It was all so surreal the peaceful natives being rounded up and captured like cattle in their secluded village by these invaders, these alien mercenaries, and marched out of their home like unwanted pests. Cubs were hurrying to keep up with their parents, not given a moment of leniency by their captors. Some were shaking with silent sobs, others stared at the ground or around at their beloved homeland, the looks of misery and wretchedness on their faces saying all that needed be said. They were walking to their doom and they knew it, their home, their friends, their lives all brutally torn away from them.

Sean barely felt the wet streaks slowly making their way down his cheeks.

‘C Team,’ continued General Xander methodically, supremely unconcerned with the villagers’ plight. ‘Bring the Captain and rendezvous back to the shuttle.’

He threw Sean a cruel glance before turning and leading the group out of village square after the others.
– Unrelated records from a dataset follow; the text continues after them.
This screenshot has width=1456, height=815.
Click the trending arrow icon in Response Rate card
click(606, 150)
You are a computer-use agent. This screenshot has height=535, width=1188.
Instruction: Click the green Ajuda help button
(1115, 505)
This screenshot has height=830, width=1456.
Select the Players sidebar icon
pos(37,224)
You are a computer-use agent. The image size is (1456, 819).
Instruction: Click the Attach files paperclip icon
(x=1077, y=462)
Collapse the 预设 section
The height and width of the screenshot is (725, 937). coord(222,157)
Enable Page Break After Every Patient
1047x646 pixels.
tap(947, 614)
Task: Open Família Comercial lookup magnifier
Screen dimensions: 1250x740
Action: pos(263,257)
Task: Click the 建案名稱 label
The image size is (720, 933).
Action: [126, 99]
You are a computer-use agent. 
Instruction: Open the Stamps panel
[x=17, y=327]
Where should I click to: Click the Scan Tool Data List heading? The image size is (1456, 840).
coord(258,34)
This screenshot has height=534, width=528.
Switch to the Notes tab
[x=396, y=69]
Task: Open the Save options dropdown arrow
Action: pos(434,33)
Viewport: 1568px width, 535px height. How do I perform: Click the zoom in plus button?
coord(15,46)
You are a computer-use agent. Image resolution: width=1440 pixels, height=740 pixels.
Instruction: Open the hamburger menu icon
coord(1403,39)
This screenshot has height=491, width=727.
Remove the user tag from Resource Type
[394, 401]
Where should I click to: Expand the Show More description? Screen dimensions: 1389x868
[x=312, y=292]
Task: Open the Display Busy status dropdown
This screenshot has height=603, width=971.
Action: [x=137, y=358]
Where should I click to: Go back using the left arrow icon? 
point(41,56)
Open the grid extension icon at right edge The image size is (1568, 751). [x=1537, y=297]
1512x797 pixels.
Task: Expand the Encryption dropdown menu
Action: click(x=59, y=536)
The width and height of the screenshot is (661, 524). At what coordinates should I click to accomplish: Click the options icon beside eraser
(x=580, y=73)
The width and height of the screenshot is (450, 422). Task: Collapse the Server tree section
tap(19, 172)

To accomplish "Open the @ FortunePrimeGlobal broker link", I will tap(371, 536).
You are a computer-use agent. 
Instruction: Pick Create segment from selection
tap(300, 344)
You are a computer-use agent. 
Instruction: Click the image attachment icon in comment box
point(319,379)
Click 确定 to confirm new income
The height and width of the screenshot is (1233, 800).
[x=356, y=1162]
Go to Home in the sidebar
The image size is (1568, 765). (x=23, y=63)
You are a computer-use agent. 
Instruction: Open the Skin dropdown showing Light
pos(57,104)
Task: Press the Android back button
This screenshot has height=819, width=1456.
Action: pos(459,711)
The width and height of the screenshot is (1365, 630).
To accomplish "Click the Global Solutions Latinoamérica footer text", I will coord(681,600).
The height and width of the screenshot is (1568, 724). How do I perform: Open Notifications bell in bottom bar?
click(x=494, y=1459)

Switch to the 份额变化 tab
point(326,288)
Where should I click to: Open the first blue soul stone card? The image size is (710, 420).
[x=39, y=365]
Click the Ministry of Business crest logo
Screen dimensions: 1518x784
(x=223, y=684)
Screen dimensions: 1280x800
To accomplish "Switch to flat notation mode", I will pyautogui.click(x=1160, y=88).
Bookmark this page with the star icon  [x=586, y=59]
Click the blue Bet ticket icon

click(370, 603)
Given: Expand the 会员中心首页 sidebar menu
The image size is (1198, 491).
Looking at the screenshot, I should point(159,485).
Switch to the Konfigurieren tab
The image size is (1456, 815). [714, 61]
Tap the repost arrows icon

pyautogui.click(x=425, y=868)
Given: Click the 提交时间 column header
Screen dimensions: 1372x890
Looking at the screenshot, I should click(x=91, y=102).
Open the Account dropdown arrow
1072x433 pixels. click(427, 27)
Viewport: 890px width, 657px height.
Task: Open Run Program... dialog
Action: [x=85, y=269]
Sean put up no resistance as they ushered him along with the others. He made eye contact with none of them, though he could still detect the smirking glances they cast his way, apparently amused by his despair. Sean felt no reaction towards their attitude. He was far beyond caring what these thugs thought or did at this point.

‘What about us?’ came a call from behind them. General Xander halted and so did the others; the final faction, D Team, had apparently been forgotten.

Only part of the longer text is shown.